Eight suspects, all immigrants from the former Soviet Union, have been arrested recently in connection with at least 15 attacks, a police spokesman said Sunday.

A ninth suspect has fled the country.

All suspects are in either their late teens or early 20s. They all have Israeli citizenship, said Mickey Rosenfeld.

"The level of violence was outrageous," investigator Maj. Revital Almog told Israel's Army Radio.

A court ruled Sunday that the suspects will be kept in custody. While in court, the suspects covered their faces, revealing the tattoos on their arms.

The gang recorded its activities, using both video and still images.
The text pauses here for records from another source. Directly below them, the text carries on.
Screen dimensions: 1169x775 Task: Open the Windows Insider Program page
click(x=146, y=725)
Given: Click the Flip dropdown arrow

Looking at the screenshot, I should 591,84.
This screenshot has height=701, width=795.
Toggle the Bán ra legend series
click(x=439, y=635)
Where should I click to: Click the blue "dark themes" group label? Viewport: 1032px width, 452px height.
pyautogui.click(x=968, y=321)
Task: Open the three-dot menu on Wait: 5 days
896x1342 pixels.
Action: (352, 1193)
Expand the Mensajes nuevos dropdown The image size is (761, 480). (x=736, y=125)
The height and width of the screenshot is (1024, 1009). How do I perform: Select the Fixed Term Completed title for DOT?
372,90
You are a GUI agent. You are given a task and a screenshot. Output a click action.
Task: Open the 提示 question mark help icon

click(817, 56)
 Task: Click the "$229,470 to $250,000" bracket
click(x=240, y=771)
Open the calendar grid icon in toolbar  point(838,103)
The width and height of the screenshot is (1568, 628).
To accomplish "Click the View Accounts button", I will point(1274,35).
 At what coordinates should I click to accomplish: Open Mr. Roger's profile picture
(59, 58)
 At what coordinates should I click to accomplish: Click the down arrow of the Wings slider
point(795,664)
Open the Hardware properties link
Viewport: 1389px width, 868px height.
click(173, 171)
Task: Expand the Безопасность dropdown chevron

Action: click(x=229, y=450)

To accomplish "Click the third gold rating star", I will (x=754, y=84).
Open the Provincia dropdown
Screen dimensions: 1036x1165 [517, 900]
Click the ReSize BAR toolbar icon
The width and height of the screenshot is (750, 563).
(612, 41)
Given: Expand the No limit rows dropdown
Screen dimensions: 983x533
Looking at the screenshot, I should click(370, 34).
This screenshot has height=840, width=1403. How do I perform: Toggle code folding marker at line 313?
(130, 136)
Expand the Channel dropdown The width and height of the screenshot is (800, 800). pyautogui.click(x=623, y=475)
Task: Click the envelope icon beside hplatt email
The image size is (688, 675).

Israeli TV stations showed footage of people getting stomped as they lay helplessly on the floor. One man got hit from behind with an empty bottle.

Such footage helped police identify victims, and other victims stepped forward to make complaints.

Rosenfeld said police retrieved weapons such as knives, spiked balls and explosives.

One photo showed a suspect holding an M16 assault rifle in one hand and a sign reading "Heil Hitler" in the other, he said.

The police first discovered the gang more than a year ago during the course of investigating the desecration of two synagogues in the Israeli city of Petah Tikva, he said.

Police have determined the gang had contacts with neo-Nazi groups abroad, Rosenfeld said.

The Anti-Defamation League, a U.S. group that fights anti-Semitism, urged Israelis to not turn against the entire Russian immigrant community over the actions of a few.

"The suspicion that immigrants to Israel could have been acting in praise of Nazis and Hitler is an anathema to the Jewish state and is to be repelled," its statement read.

"The tragic irony in this is that they would have been chosen for annihilation by the Nazis they strive to emulate."

An official with a group that works to encourage immigration to Israel also said the gang didn't represent Russian immigrants.

Amos Herman of the Jewish Agency said the gang was made of frustrated and disgruntled youth.

"We thought that it would never happen here, but it has and we have to deal with it," he said.